At last, with shouts and yells from the competing drivers, almost as deafening as the horn-blowing of a somewhat later date, and hailed apparently by every inhabitant and dog along the route, we arrived at the only real hotel in town, the Bella Union, where stages stopped and every city function took place. This hotel was a one-story, adobe house enlarged in 1858 to two stories, and located on Main Street above Commercial; and Dr. Obed Macy, who had bought it the previous spring from Winston & Hodges, was the proprietor.

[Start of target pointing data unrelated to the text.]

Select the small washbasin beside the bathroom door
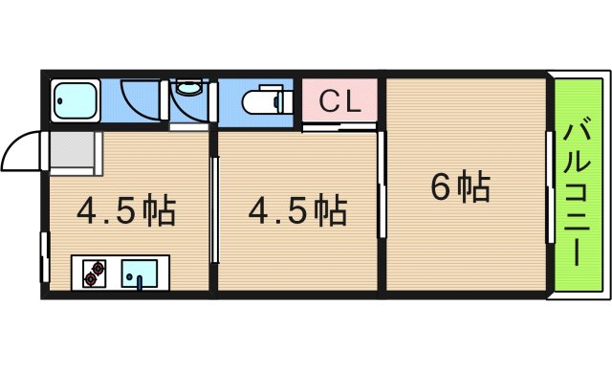tap(187, 88)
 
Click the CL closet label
tap(340, 99)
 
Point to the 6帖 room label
tap(460, 186)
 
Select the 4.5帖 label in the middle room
tap(297, 210)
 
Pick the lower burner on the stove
tap(92, 279)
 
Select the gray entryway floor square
tap(74, 152)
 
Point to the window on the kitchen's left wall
tap(44, 256)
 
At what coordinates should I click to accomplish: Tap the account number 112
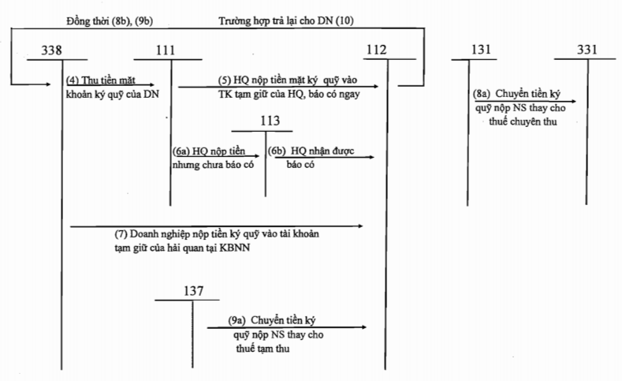(x=376, y=50)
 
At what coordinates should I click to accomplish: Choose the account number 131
(x=480, y=50)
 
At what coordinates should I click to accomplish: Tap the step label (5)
(x=225, y=80)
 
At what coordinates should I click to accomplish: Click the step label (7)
(x=121, y=234)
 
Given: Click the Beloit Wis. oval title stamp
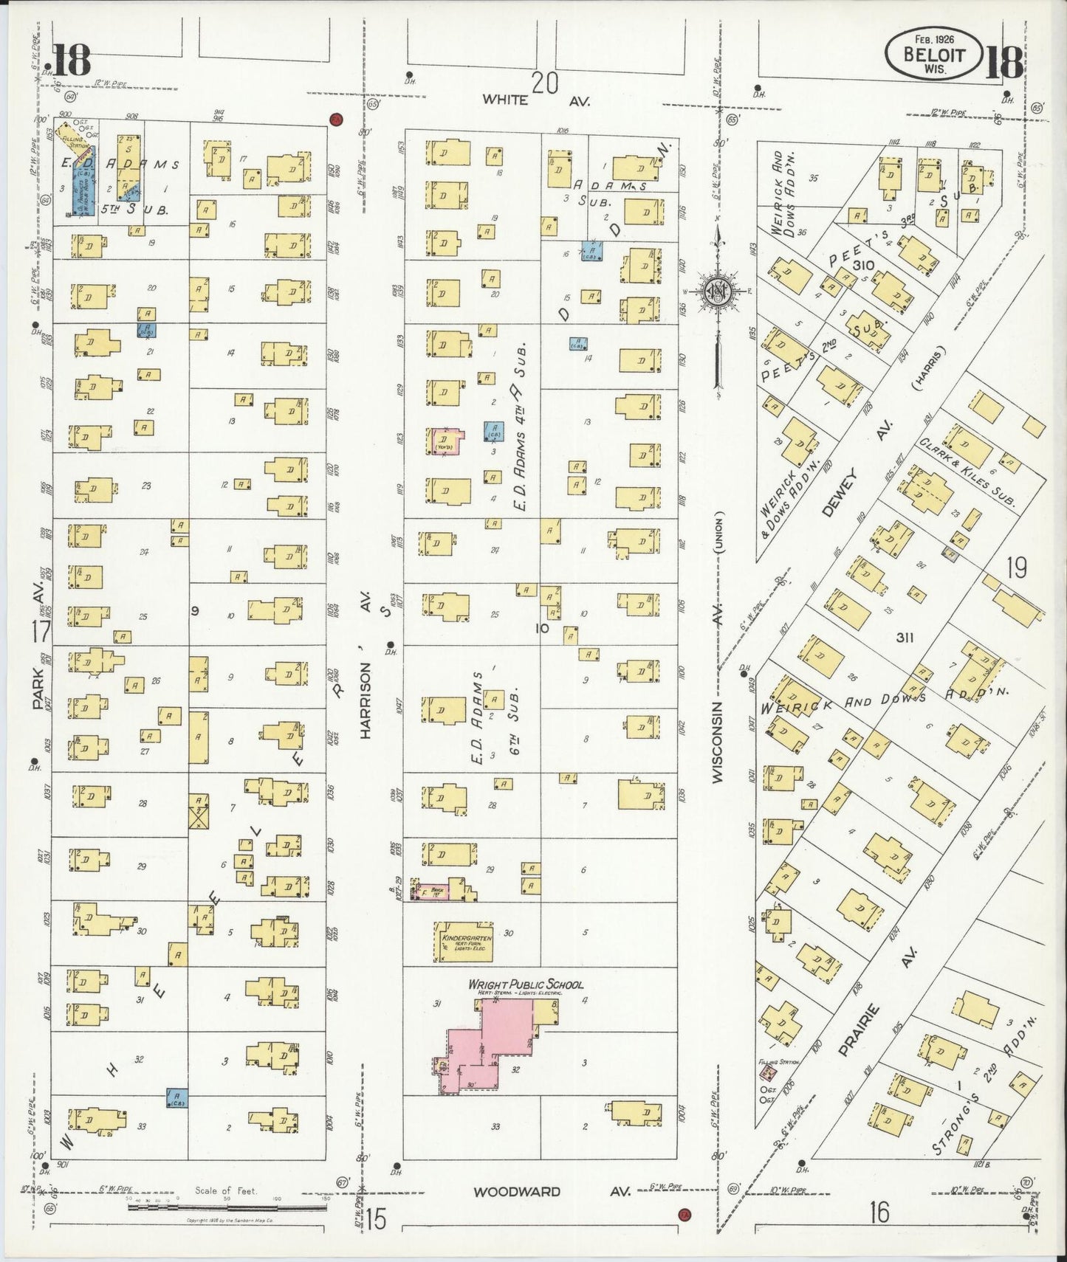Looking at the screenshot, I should point(934,55).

Bella Union as it Appeared in 1858
From a lithograph

John Goller's Blacksmith Shop
From a lithograph of 1858

My friend, Sam Meyer (now deceased, but for fifty years or more treasurer of Forty-two, the oldest Masonic lodge in Los Angeles), who had come here a few months in advance of me, awaited the arrival of the stage and at once recognized me by my costume, which was anything but in harmony with Southern California fashions of that time. My brother, J. P. Newmark, not having seen me for several years, thought that our meeting ought to be private, and so requested Sam to show me to his store. I was immediately taken to my brother's place of business where he received me with great affection; and there and then we renewed that sympathetic association which continued many years, until his death in 1895.

CHAPTER IV
FIRST ADVENTURES IN LOS ANGELES
1853

Once fairly well settled here, I began to clerk for my brother, who in 1852 had bought out a merchant named Howard. For this service I received my lodging, the cost of my board, and thirty dollars each month. The charges for board at the Bella Union—then enjoying a certain prestige, through having been the official residence of Pio Pico when Stockton took the city—were too heavy, and arrangements were made with a Frenchman named John La Rue, who had a restaurant on the east side of Los Angeles Street, about two hundred feet south of Bell's Row. I paid him nine dollars a week for three more or less hearty meals a day, not including eggs, unless I provided them; in this case he agreed to prepare them for me. Eggs were by no means scarce; but steaks and mutton and pork chops were the popular choice, and potatoes and vegetables a customary accompaniment.